7. Start the Secure+ Admin Tool.
   • On Linux or UNIX systems, run the command spadmin.sh.
   • On Windows systems, click Start > Programs > Sterling Commerce Connect:Direct > CD Secure+ Admin Tool
   The CD Secure+ Admin Tool starts.
8. In the CD Secure+ Admin Tool, double-click the .Local line to edit the main SSL or TLS settings.
   1. Select Enable SSL Protocol or Enable TLS Protocol, depending on which protocol you are using.
   2. Select Disable Override.
   3. Select at least one Cipher Suite.
   4. If you want two-way authentication, change the value of Enable Client Authentication to Yes.
   5. In the Trusted Root Certificate field, enter the path to the public certificate file of your certification authority, /test/ssl/certs/CAcert.
   6. In the Key Certificate File field, enter the path to the file that you created, /test/ssl/cd/keyCertFile/node_name.txt.
9. Double-click the .Client line to edit the main SSL or TLS settings.
   1. Select Enable SSL Protocol or Enable TLS Protocol, depending on which protocol you are using.
   2. Select Disable Override.

For the Connect:Direct bridge agent, perform the following steps:

10. Create a truststore. We can do this by creating a dummy key and then deleting the dummy key. We can use the following commands:

    keytool -genkey -alias dummy -keystore /test/ssl/fte/stores/truststore.jks

    keytool -delete -alias dummy -keystore /test/ssl/fte/stores/truststore.jks

11. Import the public certificate of the certification authority into the truststore. We can use the following command:

    keytool -import -trustcacerts -alias myCA 
            -file /test/ssl/certs/CAcert 
            -keystore /test/ssl/fte/stores/truststore.jks

12. Edit the Connect:Direct bridge agent properties file. Include the following lines anywhere in the file:

    cdNodeProtocol=protocol
    cdNodeTruststore=/test/ssl/fte/stores/truststore.jks
    cdNodeTruststorePassword=password

    In the example in this step, protocol is the protocol you are using, either SSL or TLS, and password is the password that you specified when you created the truststore.
13. If you want two-way authentication, create a key and certificate for the Connect:Direct bridge agent.
    1. Create a keystore and key. We can use the following command:

       keytool -genkey -keyalg RSA -alias agent_name 
               -keystore /test/ssl/fte/stores/keystore.jks 
               -storepass password -validity 365

    2. Generate a signing request.
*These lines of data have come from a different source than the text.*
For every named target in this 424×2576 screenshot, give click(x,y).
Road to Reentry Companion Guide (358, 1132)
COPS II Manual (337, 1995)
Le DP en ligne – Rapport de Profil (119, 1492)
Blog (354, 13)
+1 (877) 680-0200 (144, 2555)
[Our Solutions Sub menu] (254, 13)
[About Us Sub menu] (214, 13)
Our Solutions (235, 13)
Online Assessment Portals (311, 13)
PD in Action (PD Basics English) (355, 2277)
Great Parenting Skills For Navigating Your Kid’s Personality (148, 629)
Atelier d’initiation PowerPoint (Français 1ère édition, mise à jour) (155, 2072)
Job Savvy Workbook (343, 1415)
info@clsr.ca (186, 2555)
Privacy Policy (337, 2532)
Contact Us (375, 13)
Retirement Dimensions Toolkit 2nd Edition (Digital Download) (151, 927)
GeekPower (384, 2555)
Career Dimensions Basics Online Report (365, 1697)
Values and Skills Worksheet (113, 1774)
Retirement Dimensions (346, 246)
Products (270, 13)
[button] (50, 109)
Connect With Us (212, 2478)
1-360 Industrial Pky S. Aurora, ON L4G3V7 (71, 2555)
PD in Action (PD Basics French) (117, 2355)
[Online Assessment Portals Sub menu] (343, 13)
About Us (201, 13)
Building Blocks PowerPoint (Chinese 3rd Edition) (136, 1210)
We can use the following command:

       keytool -certreq -v -alias agent_name 
               -keystore /test/ssl/fte/stores/keystore.jks -storepass password 
               -file /test/ssl/fte/requests/agent_name.request

    3. Import the certificate you receive from the preceding step into the keystore. The certificate must be in x.509 format. We can use the following command:

       keytool -import -keystore /test/ssl/fte/stores/keystore.jks 
               -storepass password -file certificate_file_path

    4. Edit the Connect:Direct bridge agent properties file. Include the following lines anywhere in the file:

       cdNodeKeystore=/test/ssl/fte/stores/keystore.jks
       cdNodeKeystorePassword=password

       In the example in this step, password is the password that you specified when you created the keystore.